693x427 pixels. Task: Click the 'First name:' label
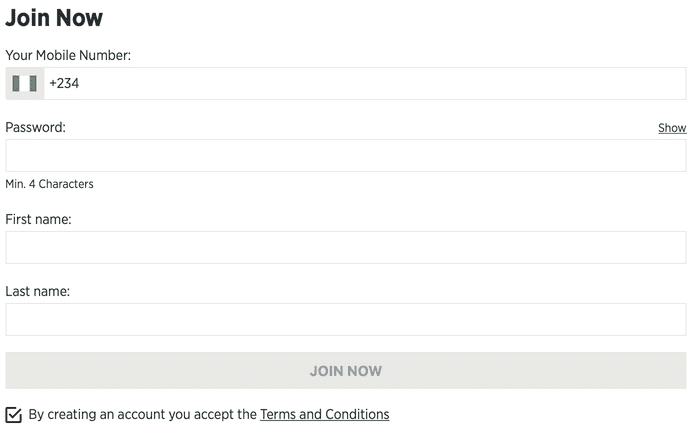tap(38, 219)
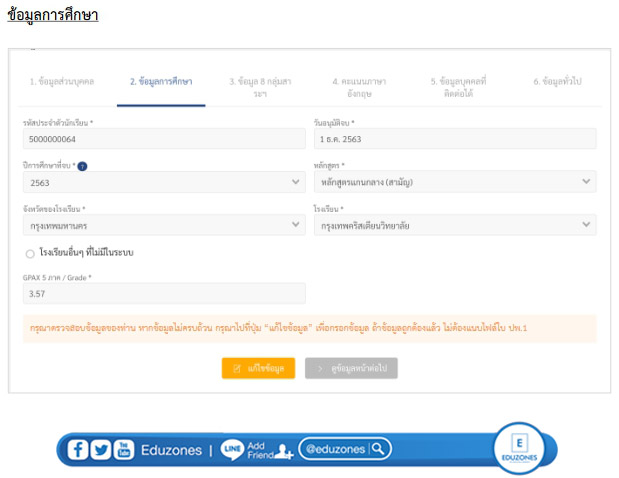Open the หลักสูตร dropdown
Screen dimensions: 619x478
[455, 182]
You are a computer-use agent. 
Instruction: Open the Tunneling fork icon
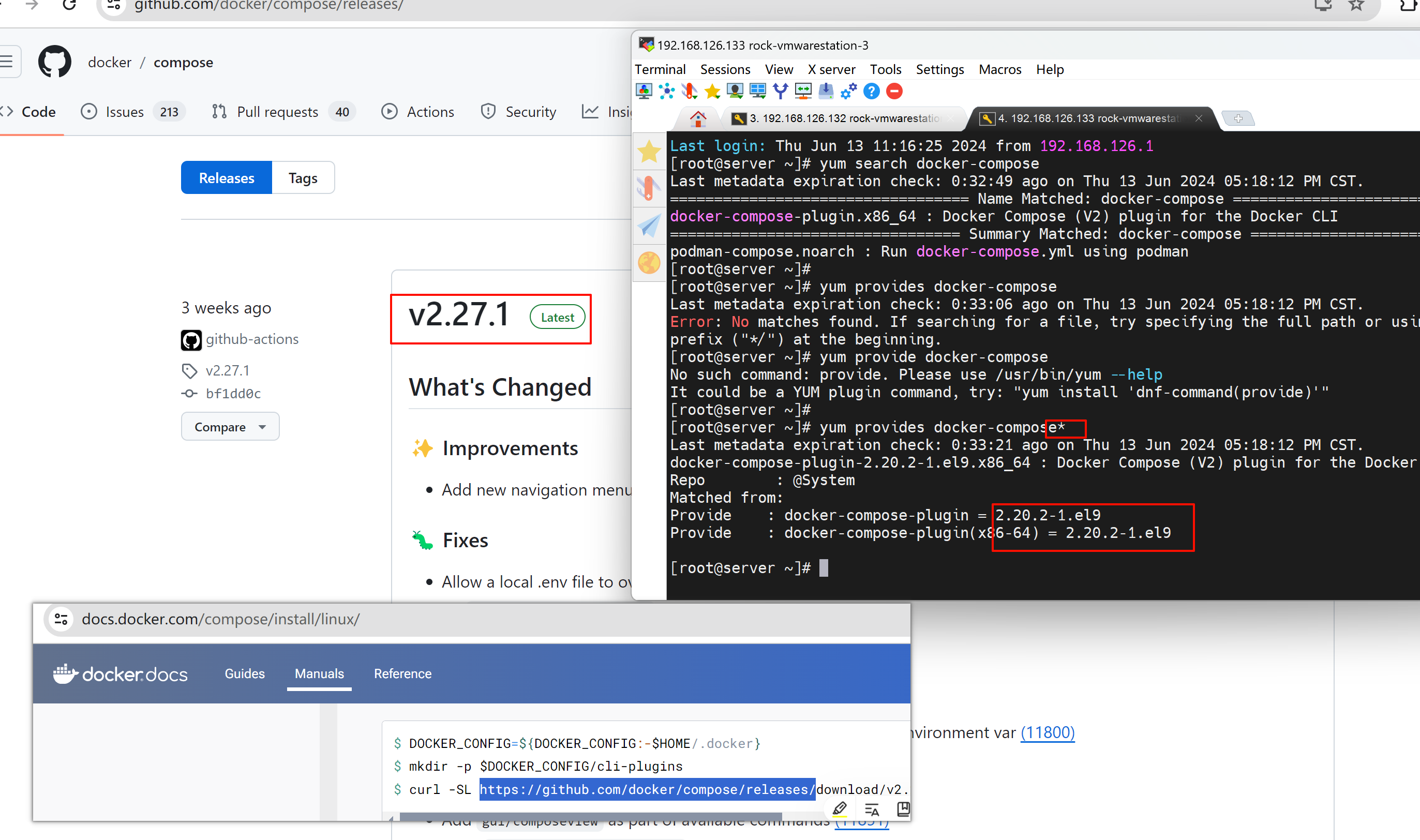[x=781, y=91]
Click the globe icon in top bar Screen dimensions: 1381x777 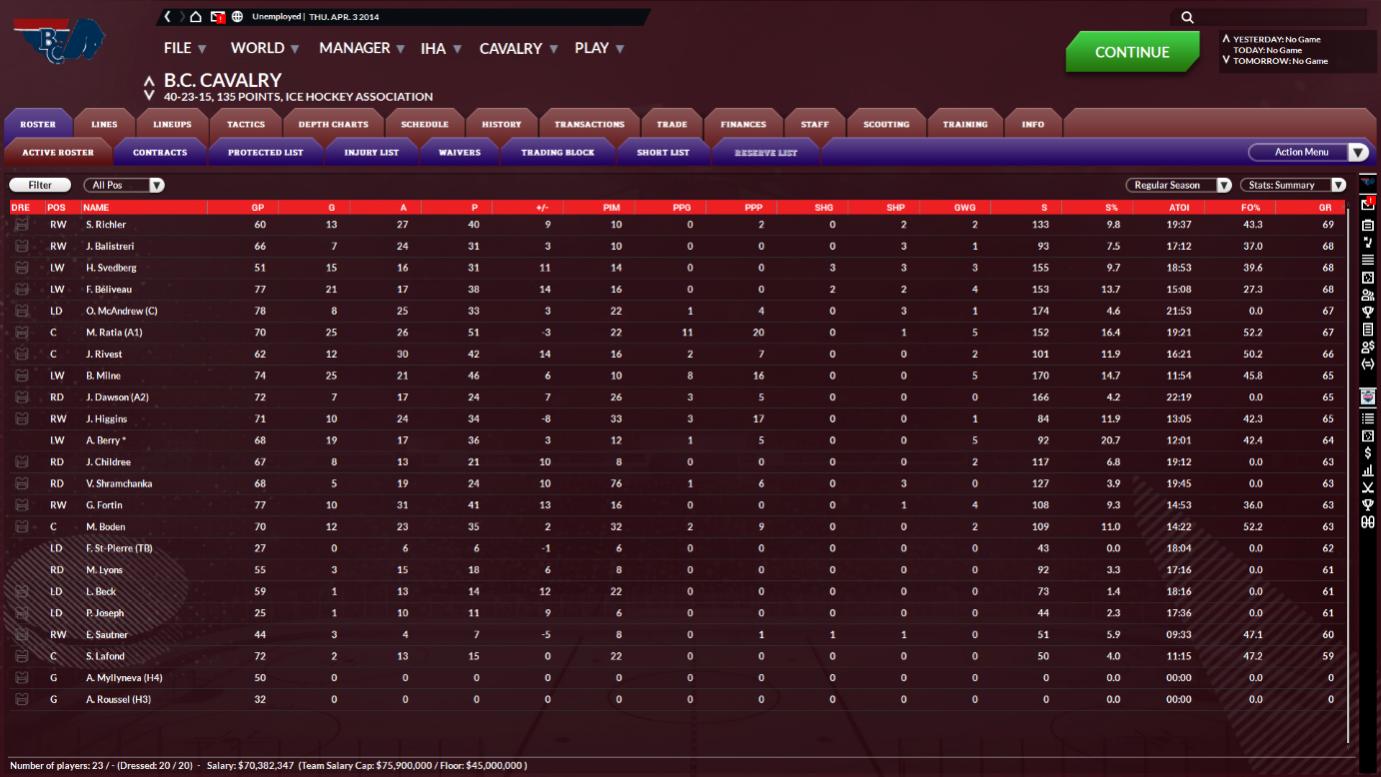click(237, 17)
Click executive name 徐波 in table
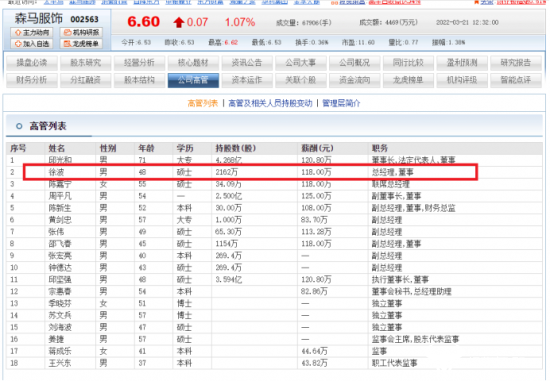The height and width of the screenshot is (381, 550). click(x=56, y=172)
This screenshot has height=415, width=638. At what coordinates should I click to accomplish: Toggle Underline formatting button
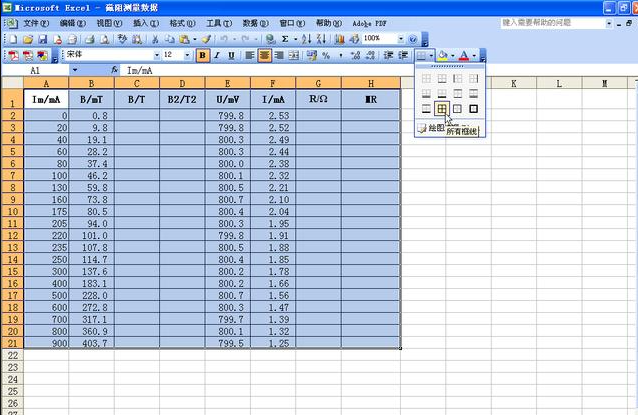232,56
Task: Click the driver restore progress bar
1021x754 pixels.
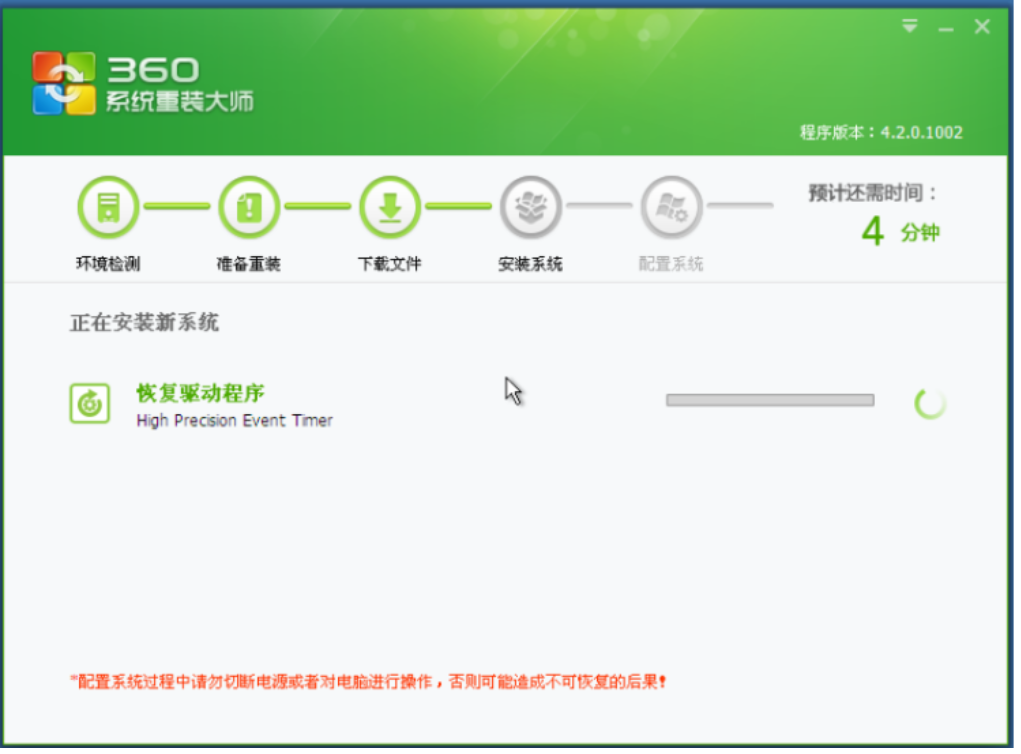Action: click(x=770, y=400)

▸ Given instruction: Copy out the lines of the listing above exactly, beginning at the line containing "This screenshot has" and continuing through the end of the listing. Leave the pictures out of your copy.

▸ Output of the task:
This screenshot has height=415, width=638. At what coordinates should I click to accomplish: Toggle Underline formatting button
232,56
Task: Click the driver restore progress bar
1021x754 pixels.
Action: click(x=770, y=400)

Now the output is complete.